I see four benefits to the use of Bayesian inference:
- Inclusion of prior information.
- Regularization.
- Handling models with many parameters or latent variables.
- Propagation of uncertainty.
Another selling point is a purported logical coherence – but I don’t really buy that argument so I’ll forget that, just as I’ll also set aside philosophical objections against the use of probability to summarize uncertainty.
We’re concerned here with practicalities, not philosophy, and, although I do believe that the philosophy of statistics can be of applied importance (see, for example, Gelman and Hennig, 2017), we have enough directly practical issues to discuss here.
By mentioning the above four benefits, I’m not trying to say that Bayes is the right way to go, or the only way to go, or even the best solution in particular data analysis problems in psychology or elsewhere.
Rather, by laying out these four advantages, I’d like to separate them and consider ways in which various non-Bayesian methods can be used to deliver the same or similar benefits:
- Prior information. Bayesian inference includes priors directly and easily. There are, however, ways in which non-Bayesian analyses incorporate prior information: (a) Design. It is considered acceptable and even desirable to use plausible pre-data estimates of effect sizes and variation to set design parameters and sample size. (b) Determination of type M (magnitude) and S (sign errors). We can use effect size estimates obtained independently of the data to assess reporting biases; see Gelman and Carlin (2014). Indeed, there are settings in which prior information is so strong that a Bayesian or a non-Bayesian analysis can reveal the futility of a classical confidence interval or hypothesis test (see for example Gelman and Weakliem, 2009).
- Regularization. Bayesian inference with an informative prior gives more stable parameter estimates and predictions, compared to the corresponding inferences from least squares, maximum likelihood, or other traditional statistical procedures. Again, though, we can ask whether newer non-Bayesian methods can achieve the benefits of regularization, and again the answer is yes: methods such as lasso regression and false discovery rate analysis extend the classical ideas of point estimation and hypothesis testing to perform regularization, yielding stable inferences even in the limit of increasing number of parameters to estimate or hypotheses to test.
- Models with many parameters or latent variables. Making use of the rules of probability, Bayesian inference can work when the dimensionality of parameters and latent data is large. Machine learning approaches such as deep networks can give good inferences in high dimensions too, but by using ideas that are very close to Bayesian, using tools such as variational inference to average over the distribution of latent parameters.

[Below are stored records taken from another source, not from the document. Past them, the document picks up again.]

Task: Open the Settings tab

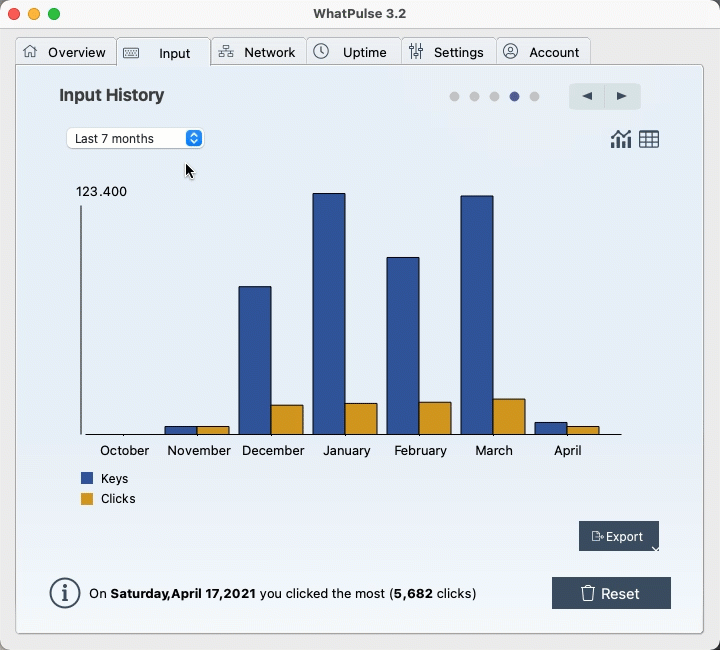Action: click(447, 52)
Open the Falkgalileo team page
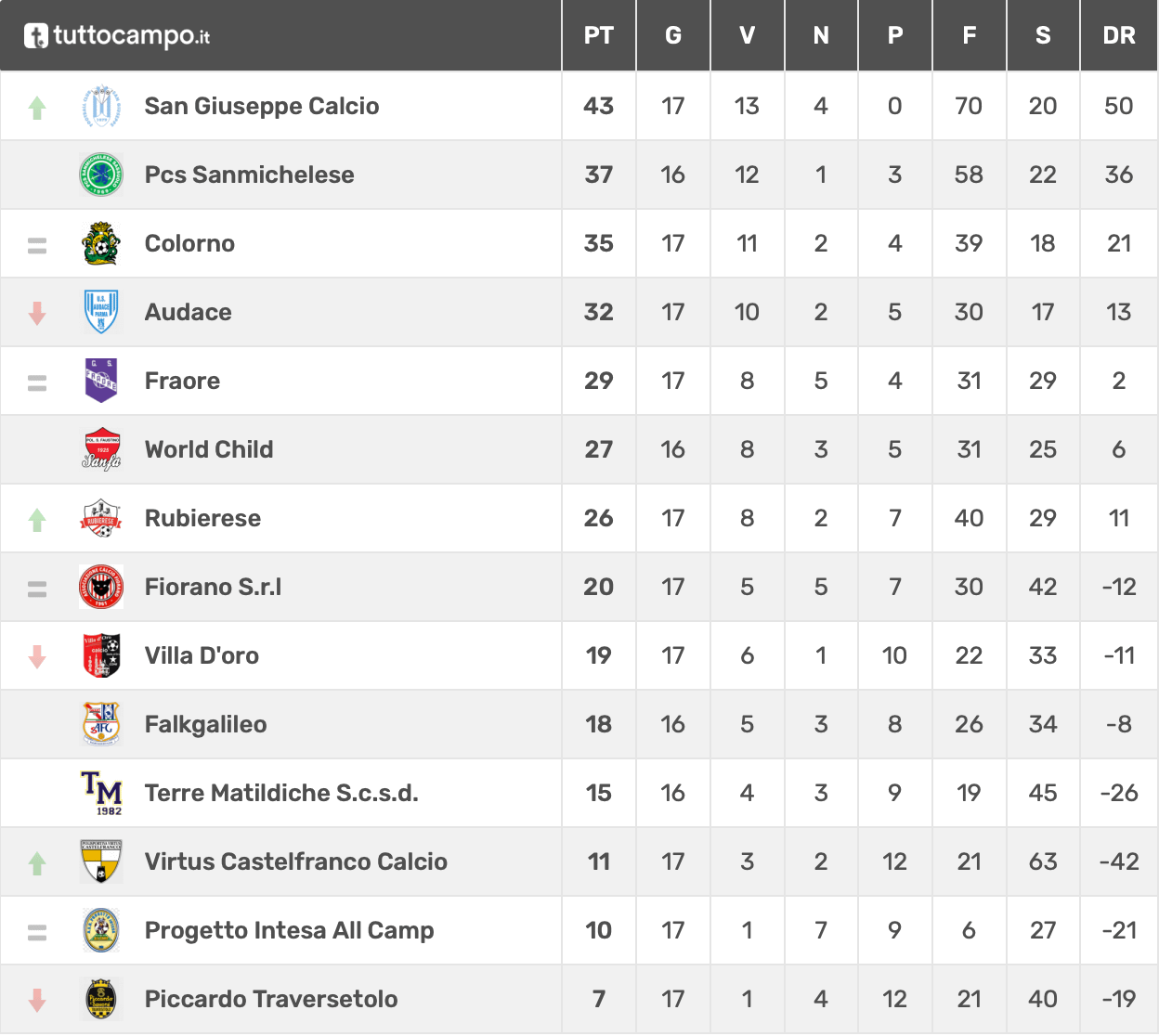Viewport: 1159px width, 1036px height. [205, 724]
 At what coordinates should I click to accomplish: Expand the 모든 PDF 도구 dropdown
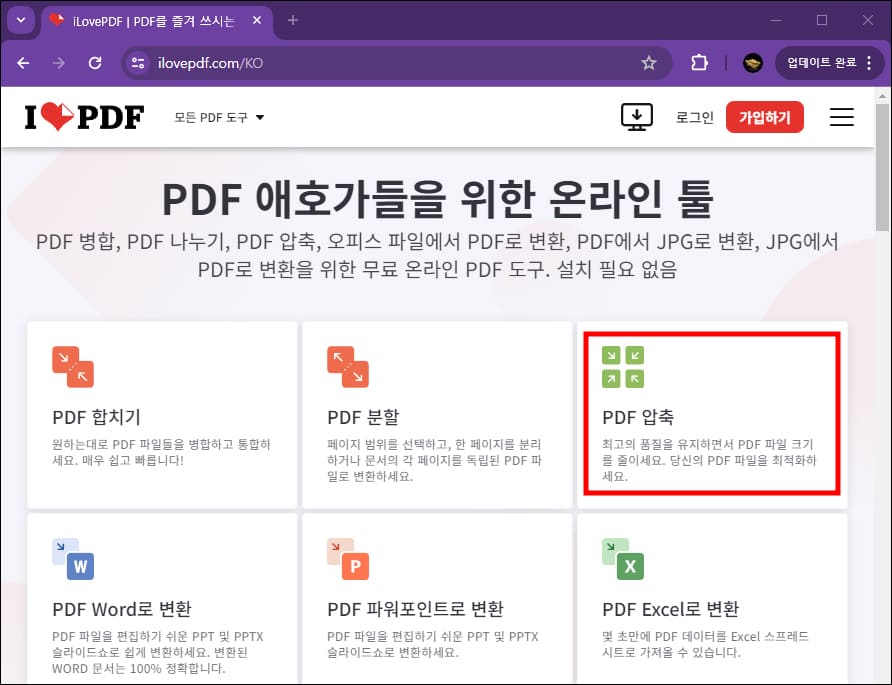[x=213, y=116]
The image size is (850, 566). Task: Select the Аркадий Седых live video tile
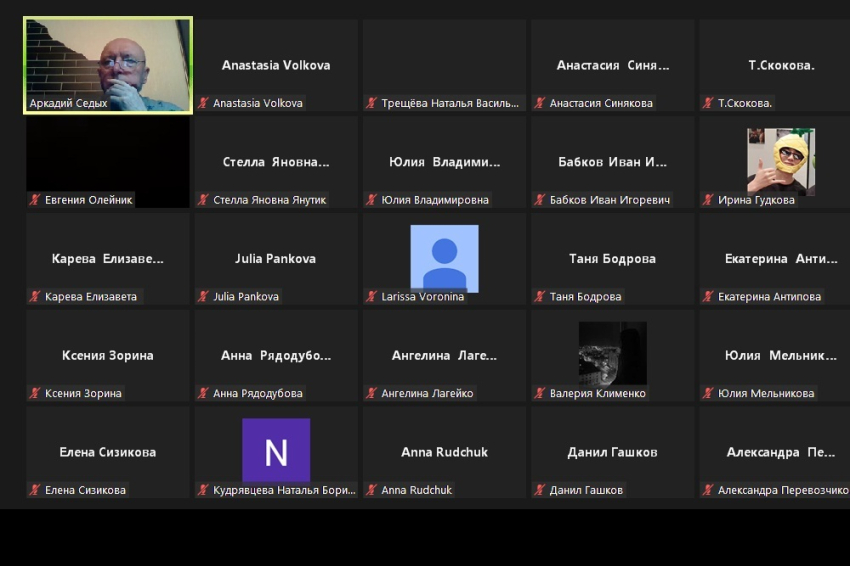click(x=108, y=65)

- Propagation of uncertainty from inference to decision. Bayesian decision analysis requires the user to specify a cost or utility function as well as a prior distribution, but the resulting coherent process is difficult to construct using any existing non-Bayesian approaches. Alternatives such as p-value thresholds do not do the job (see McShane et al., 2017). And, for that matter, approaches to Bayesian decision making that avoid explicit cost or utility functions–here I’m thinking of rules based on Bayes factors or posterior probabilities–also fail to be coherent, and in my opinion do not have good practical value. Bayesian inference without real priors can still be useful–it still allows propagation of uncertainty and can perform some minimal level of regularization–but Bayesian decision making without some measures of costs and benefits does not make sense to me.
In summary, I think Bayesian methods are helpful in psychology and many other applied fields. Adding prior information can be crucial in constructing inferences that make sense; even weak prior distributions can usefully regularize; in any case, Bayesian inference can handle high-dimensional uncertainty; and Bayesian posterior probabilities can be mapped into decisions, in which case it makes sense to check model fit and carefully examine the assumed cost or utility functions.
To varying degrees, many of the benefits of Bayesian inference can be reaped using existing non-Bayesian approaches. This statement is not meant as a disparagement of Bayesian inference, as the statement could be flipped around to read that many of the benefits of various popular statistical methods can be reconstructed using the Bayesian calculus in an implementation that for many applications is modular and transparent.
References
Efron, B., & Hastie, T. (2016). Computer Age Statistical Inference. Cambridge University Press.
Gelman, A., & Carlin, J. (2014). Beyond power calculations: Assessing Type S (sign) and Type M (magnitude) errors. Perspectives on Psychological Science, 9, 641-651.
Gelman, A., & Hennig, C. (2017). Beyond subjective and objective in statistics (with discussion and rejoinder). Journal of the Royal Statistical Society A 180, 967-1033.
McShane, B. B., Gal, D., Gelman, A., Robert, C., & Tackett, J. L. (2017). Abandon statistical significance.